And whether one accepts that reality yet or not, the dam twists in the wind, its germination costing $250,000+ a month, since sufficient farmer/irrigators are yet to endorse the project with their cheque books.
Nevertheless, HBRC has refused to date to consider or present proven alternatives that might better enable CHB farmers (to say nothing of other farmers in Hawke’s Bay) to optimize the value of their productive land in dry conditions, to improve soil health and mitigate erosion (especially in hill country), and to better capture and store the rainwater that is available.
Moreover, other cutting edge farmers and farm consultants are demonstrating how sharply reduced fertilizer use (and therefore markedly reduced nutrient leaching) and improved farm productivity and profitability can co-exist.
Although approaches to accomplish each of these goals are being proven today in various parts of New Zealand, HBRC has shown zero interest in those approaches or their practitioners.
A miserable failure of leadership. Five members of our Regional Council – you can guess who they are — have twice voted down my resolutions merely proposing a Hawke’s Bay forum to explore these approaches and showcase their advocates.

▸ **Record extracts**:

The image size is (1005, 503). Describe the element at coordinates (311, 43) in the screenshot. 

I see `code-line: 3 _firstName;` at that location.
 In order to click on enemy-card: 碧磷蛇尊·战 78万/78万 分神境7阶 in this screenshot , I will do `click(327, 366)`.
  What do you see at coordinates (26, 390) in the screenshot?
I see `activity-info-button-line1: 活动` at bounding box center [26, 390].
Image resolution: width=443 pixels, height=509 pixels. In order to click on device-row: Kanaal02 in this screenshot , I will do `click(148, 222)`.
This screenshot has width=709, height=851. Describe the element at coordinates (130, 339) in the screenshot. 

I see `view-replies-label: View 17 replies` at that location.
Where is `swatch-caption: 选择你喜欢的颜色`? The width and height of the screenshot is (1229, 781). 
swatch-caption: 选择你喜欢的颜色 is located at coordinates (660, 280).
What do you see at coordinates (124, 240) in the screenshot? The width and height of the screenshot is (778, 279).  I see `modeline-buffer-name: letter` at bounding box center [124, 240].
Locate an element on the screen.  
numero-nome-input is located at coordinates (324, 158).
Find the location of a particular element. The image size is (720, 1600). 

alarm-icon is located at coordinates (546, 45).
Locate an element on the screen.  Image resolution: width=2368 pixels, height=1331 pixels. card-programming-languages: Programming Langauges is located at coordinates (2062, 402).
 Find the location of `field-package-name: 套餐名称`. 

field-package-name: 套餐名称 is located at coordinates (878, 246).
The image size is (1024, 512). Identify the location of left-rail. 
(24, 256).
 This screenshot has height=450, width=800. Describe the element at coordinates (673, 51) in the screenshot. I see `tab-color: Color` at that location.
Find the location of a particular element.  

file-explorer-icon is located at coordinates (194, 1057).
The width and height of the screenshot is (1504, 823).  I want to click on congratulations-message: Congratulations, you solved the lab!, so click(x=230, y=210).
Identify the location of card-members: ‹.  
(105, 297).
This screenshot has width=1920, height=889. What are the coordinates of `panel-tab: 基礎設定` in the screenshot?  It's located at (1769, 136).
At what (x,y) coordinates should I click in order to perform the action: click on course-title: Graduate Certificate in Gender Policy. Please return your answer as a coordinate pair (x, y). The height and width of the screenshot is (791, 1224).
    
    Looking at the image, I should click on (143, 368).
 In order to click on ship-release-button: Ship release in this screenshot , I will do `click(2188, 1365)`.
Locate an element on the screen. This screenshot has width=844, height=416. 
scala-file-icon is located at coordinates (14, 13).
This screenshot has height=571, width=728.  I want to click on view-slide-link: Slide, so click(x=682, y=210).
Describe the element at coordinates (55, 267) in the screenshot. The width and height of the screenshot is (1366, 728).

▸ **Questions to answer**:
(a) Summarize the commentary on the Hawke's Bay dam in two sentences.
(b) Extend the commentary on the Hawke's Bay dam with the next part, following its last sentence.

▸ **Answer set**:
(a) The dam project is stalled and costing more than $250,000 a month because not enough farmer/irrigators have committed money to it, yet HBRC has refused to consider proven alternatives that could help farmers cope with dry conditions, improve soil health, reduce erosion, and capture rainwater. Although such approaches are being proven in parts of New Zealand, including cutting fertilizer use while improving productivity and profitability, five Regional Council members have twice voted down resolutions proposing a Hawke's Bay forum to explore them.

(b)
Advocates like sheep farmer Doug Avery — from drier-than-Hawke’s-Bay-Marlborough – and Lincoln University dryland farming expert Derrick Moot, who have shown conclusively that smart growing practices can yield twice the return to farmers as irrigation. Indeed, Avery thinks of himself as farming water, not farming sheep. Farmers like Avery are making 25% rates of return or better with their dryland systems. Did you hear that CHB farmers?!
The current Listener magazine (‘Going with the Flow’, 26 Feb) profiles the accomplishments of these two (and others). And the farm trade press regularly covers them. Farm consultant Graeme Ogle, who has studied systems like Avery’s around New Zealand, says of Avery: “I think Doug Avery single-handedly has probably brought about the biggest change in farming practice in New Zealand.” Ogle adds: “It’s always an option not to irrigate. And the best option is to drought-proof your farm.” Did you hear that CHB farmers?!
But as I said, don’t expect the Regional Council to take note of the alternatives to irrigation promoted by these achievers. The accomplishments of Avery and his successful band challenge the case for the Ruataniwha dam.
So some of us are not waiting any longer for HBRC leadership, at either the political or staff level … although we hope they will follow.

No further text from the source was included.